* Goal of the exercise:
Only the lines holding "agent" are wanted. Copy every one from the records below.

* Dataset records:
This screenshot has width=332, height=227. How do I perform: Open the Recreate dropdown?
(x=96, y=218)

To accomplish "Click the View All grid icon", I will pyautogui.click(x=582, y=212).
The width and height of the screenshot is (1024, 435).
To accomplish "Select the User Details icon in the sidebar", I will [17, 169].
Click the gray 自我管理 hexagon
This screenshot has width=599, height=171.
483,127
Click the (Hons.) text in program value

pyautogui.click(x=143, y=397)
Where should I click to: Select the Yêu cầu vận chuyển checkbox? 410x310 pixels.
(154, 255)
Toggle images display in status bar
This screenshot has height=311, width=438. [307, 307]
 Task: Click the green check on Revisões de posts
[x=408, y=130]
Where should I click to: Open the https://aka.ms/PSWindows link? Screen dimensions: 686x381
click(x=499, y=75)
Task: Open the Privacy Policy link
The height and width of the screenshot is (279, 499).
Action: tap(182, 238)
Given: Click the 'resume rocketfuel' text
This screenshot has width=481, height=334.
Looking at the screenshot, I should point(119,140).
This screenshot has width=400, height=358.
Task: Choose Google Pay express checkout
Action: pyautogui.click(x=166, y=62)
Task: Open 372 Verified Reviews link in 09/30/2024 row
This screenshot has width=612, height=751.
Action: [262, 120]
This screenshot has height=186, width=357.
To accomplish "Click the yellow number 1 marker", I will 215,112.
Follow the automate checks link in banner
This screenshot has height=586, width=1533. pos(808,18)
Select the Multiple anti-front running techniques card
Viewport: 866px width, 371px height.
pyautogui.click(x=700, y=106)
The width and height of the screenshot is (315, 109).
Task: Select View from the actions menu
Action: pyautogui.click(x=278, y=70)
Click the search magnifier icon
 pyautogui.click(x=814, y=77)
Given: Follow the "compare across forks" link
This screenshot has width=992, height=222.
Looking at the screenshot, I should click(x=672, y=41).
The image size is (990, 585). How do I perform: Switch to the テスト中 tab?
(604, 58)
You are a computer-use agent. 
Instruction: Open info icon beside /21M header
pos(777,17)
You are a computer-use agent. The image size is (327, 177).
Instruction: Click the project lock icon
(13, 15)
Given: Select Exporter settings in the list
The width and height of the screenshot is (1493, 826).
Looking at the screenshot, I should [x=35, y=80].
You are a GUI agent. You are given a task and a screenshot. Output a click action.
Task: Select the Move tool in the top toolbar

* Response:
You are a computer-use agent. 
You are a computer-use agent. The image size is (327, 177).
You are a GUI agent. You are given a task and a screenshot. Output a click action.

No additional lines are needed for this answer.